Microglial cells play essential volume-related actions in the brain that contribute to the maturation and plasticity of neural circuits that ultimately shape behavior. Microglia can thus be expected to have similar cell sizes and even distribution both across brain structures and across species with different brain sizes. To test this hypothesis, we determined microglial cell densities (the inverse of cell size) using immunocytochemistry to Iba1 in samples of free cell nuclei prepared with the isotropic fractionator from brain structures of 33 mammalian species belonging to males and females of five different clades. We found that microglial cells constitute ∼7% of non-neuronal cells in different brain structures as well as in the whole brain of all mammalian species examined. Further, they vary little in cell density compared with neuronal cell densities within the cerebral cortex, across brain structures, across species within the same clade, and across mammalian clades. As a consequence, we find that one microglial cell services as few as one and as many as 100 neurons in different brain regions and species, depending on the local neuronal density. We thus conclude that the addition of microglial cells to mammalian brains is governed by mechanisms that constrain the size of these cells and have remained conserved over 200 million years of mammalian evolution. We discuss the probable consequences of such constrained size for brain function in health and disease. Microglial cells are resident macrophages of the CNS, with key functions in recycling synapses and maintaining the local environment in health and disease. We find that microglial cells occur in similar densities in the brains of different species and in the different structures of each individual brain, which indicates that these cells maintain a similar average size in mammalian evolution, suggesting in turn that the volume monitored by each microglial cell remains constant across mammals. Because the density of neurons is highly variable across the same brain structures and species, our finding implies that microglia-dependent functional recovery may be particularly difficult in those brain structures and species with high neuronal densities and therefore fewer microglial cells per neuron.

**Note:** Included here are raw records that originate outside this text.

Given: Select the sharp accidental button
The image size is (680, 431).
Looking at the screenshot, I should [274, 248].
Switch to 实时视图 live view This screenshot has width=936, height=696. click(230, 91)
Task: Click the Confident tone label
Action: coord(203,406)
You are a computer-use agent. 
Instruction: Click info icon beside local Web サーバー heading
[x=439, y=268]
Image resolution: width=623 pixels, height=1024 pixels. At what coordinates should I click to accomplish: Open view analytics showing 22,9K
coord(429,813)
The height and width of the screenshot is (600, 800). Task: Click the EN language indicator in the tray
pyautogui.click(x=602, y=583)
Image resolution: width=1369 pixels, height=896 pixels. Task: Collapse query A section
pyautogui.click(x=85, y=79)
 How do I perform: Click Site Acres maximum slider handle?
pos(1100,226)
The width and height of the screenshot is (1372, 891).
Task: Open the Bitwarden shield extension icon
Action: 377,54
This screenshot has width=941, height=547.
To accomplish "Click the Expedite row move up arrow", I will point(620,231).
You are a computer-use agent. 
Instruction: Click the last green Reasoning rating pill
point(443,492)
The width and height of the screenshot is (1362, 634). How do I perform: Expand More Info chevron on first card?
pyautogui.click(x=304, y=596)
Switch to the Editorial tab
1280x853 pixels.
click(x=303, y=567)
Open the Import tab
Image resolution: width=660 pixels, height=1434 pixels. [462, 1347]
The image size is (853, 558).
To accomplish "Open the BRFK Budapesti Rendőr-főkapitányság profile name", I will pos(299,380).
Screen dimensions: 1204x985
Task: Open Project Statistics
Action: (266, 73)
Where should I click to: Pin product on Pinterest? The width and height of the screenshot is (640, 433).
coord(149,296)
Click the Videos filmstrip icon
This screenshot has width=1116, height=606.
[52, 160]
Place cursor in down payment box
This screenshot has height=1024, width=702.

小胶质细胞在大脑中发挥着与体积相关的重要作用,有助于神经回路的成熟和可塑性,而这些神经回路最终塑造了行为。因此,可以预期小胶质细胞在不同脑结构和不同大脑大小的物种中具有相似的细胞大小甚至分布。为了验证这一假说,我们使用免疫细胞化学方法,在从属于五个不同进化枝的雄性和雌性 33 种哺乳动物的大脑结构中,用各向同性分馏器制备的游离细胞核样本中,用 Iba1 来确定小胶质细胞的密度(细胞大小的倒数)。我们发现,小胶质细胞构成了不同脑结构以及所有被检查的哺乳动物大脑的非神经元细胞的约 7%。此外,与大脑皮质内的神经元细胞密度相比,它们在细胞密度方面变化不大,无论是在脑结构之间,还是在同一进化枝内的物种之间,或是在哺乳动物进化枝之间。因此,我们发现,一个小胶质细胞在不同脑区和物种中为少至一个和多达 100 个神经元提供服务,这取决于局部神经元密度。因此,我们得出结论,小胶质细胞添加到哺乳动物大脑中是由限制这些细胞大小的机制所控制的,并且在 2 亿多年的哺乳动物进化过程中保持保守。我们讨论了这种受限制的大小对健康和疾病中的大脑功能可能产生的后果。小胶质细胞是中枢神经系统的固有巨噬细胞,在突触再循环和维持健康和疾病中的局部环境方面具有关键功能。我们发现,不同物种的大脑和每个个体大脑的不同结构中,小胶质细胞的密度相似,这表明这些细胞在哺乳动物进化过程中保持相似的平均大小,这反过来又表明,每个小胶质细胞监测的体积在哺乳动物中保持不变。由于神经元密度在同一脑结构和物种中高度变化,我们的发现意味着,在神经元密度较高的脑结构和物种中,依赖小胶质细胞的功能恢复可能特别困难,因此每个神经元的小胶质细胞数量较少。